> [Exercise description]: Please write out each entry that follows, keeping it exactly the same.

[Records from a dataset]
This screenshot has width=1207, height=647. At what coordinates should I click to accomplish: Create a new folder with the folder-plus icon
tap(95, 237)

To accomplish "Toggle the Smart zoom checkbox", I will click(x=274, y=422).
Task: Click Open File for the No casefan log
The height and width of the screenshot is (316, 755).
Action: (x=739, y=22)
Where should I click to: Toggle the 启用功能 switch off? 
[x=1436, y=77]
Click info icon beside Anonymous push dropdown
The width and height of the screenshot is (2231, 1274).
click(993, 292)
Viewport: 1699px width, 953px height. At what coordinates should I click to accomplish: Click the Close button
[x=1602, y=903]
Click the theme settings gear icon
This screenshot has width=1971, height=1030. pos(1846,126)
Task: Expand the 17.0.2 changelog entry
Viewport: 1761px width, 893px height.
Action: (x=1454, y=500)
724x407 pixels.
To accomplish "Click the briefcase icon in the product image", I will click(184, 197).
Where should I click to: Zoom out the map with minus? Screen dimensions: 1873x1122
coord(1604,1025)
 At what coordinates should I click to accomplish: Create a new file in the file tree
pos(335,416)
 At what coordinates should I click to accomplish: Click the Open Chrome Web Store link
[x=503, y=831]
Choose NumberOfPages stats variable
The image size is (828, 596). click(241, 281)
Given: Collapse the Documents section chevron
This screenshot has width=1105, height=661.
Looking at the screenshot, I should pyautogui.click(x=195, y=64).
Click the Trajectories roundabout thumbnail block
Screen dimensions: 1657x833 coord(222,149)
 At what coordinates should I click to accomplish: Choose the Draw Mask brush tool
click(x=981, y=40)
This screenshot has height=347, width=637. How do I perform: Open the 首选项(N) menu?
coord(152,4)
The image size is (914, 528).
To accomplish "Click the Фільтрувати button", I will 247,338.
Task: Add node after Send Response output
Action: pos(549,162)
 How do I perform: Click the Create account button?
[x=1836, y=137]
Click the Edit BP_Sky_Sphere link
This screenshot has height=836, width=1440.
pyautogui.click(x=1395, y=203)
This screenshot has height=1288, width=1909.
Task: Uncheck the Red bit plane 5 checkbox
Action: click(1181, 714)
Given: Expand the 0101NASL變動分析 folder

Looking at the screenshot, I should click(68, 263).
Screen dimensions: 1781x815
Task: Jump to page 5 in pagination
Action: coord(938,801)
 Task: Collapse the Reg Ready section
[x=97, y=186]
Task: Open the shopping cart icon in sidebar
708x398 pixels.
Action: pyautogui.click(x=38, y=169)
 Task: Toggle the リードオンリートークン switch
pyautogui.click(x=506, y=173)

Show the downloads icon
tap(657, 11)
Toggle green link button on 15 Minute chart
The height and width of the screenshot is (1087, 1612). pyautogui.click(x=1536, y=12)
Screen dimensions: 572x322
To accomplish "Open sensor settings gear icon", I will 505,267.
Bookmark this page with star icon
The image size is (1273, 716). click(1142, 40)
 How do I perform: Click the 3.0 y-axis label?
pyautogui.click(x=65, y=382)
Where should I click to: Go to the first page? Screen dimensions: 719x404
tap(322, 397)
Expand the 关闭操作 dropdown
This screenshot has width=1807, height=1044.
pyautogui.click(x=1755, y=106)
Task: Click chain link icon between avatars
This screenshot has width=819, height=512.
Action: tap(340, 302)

> [The completed task]:
This screenshot has width=1207, height=647. At what coordinates should I click to accomplish: Create a new folder with the folder-plus icon
tap(95, 237)

To accomplish "Toggle the Smart zoom checkbox", I will click(x=274, y=422).
Task: Click Open File for the No casefan log
The height and width of the screenshot is (316, 755).
Action: (x=739, y=22)
Where should I click to: Toggle the 启用功能 switch off? 
[x=1436, y=77]
Click info icon beside Anonymous push dropdown
The width and height of the screenshot is (2231, 1274).
click(993, 292)
Viewport: 1699px width, 953px height. At what coordinates should I click to accomplish: Click the Close button
[x=1602, y=903]
Click the theme settings gear icon
This screenshot has width=1971, height=1030. pos(1846,126)
Task: Expand the 17.0.2 changelog entry
Viewport: 1761px width, 893px height.
Action: (x=1454, y=500)
724x407 pixels.
To accomplish "Click the briefcase icon in the product image", I will click(184, 197).
Where should I click to: Zoom out the map with minus? Screen dimensions: 1873x1122
coord(1604,1025)
 At what coordinates should I click to accomplish: Create a new file in the file tree
pos(335,416)
 At what coordinates should I click to accomplish: Click the Open Chrome Web Store link
[x=503, y=831]
Choose NumberOfPages stats variable
The image size is (828, 596). click(241, 281)
Given: Collapse the Documents section chevron
This screenshot has width=1105, height=661.
Looking at the screenshot, I should pyautogui.click(x=195, y=64).
Click the Trajectories roundabout thumbnail block
Screen dimensions: 1657x833 coord(222,149)
 At what coordinates should I click to accomplish: Choose the Draw Mask brush tool
click(x=981, y=40)
This screenshot has height=347, width=637. How do I perform: Open the 首选项(N) menu?
coord(152,4)
The image size is (914, 528).
To accomplish "Click the Фільтрувати button", I will 247,338.
Task: Add node after Send Response output
Action: pos(549,162)
 How do I perform: Click the Create account button?
[x=1836, y=137]
Click the Edit BP_Sky_Sphere link
This screenshot has height=836, width=1440.
pyautogui.click(x=1395, y=203)
This screenshot has height=1288, width=1909.
Task: Uncheck the Red bit plane 5 checkbox
Action: click(1181, 714)
Given: Expand the 0101NASL變動分析 folder

Looking at the screenshot, I should click(68, 263).
Screen dimensions: 1781x815
Task: Jump to page 5 in pagination
Action: coord(938,801)
 Task: Collapse the Reg Ready section
[x=97, y=186]
Task: Open the shopping cart icon in sidebar
708x398 pixels.
Action: pyautogui.click(x=38, y=169)
 Task: Toggle the リードオンリートークン switch
pyautogui.click(x=506, y=173)

Show the downloads icon
tap(657, 11)
Toggle green link button on 15 Minute chart
The height and width of the screenshot is (1087, 1612). pyautogui.click(x=1536, y=12)
Screen dimensions: 572x322
To accomplish "Open sensor settings gear icon", I will 505,267.
Bookmark this page with star icon
The image size is (1273, 716). click(1142, 40)
 How do I perform: Click the 3.0 y-axis label?
pyautogui.click(x=65, y=382)
Where should I click to: Go to the first page? Screen dimensions: 719x404
tap(322, 397)
Expand the 关闭操作 dropdown
This screenshot has width=1807, height=1044.
pyautogui.click(x=1755, y=106)
Task: Click chain link icon between avatars
This screenshot has width=819, height=512.
Action: tap(340, 302)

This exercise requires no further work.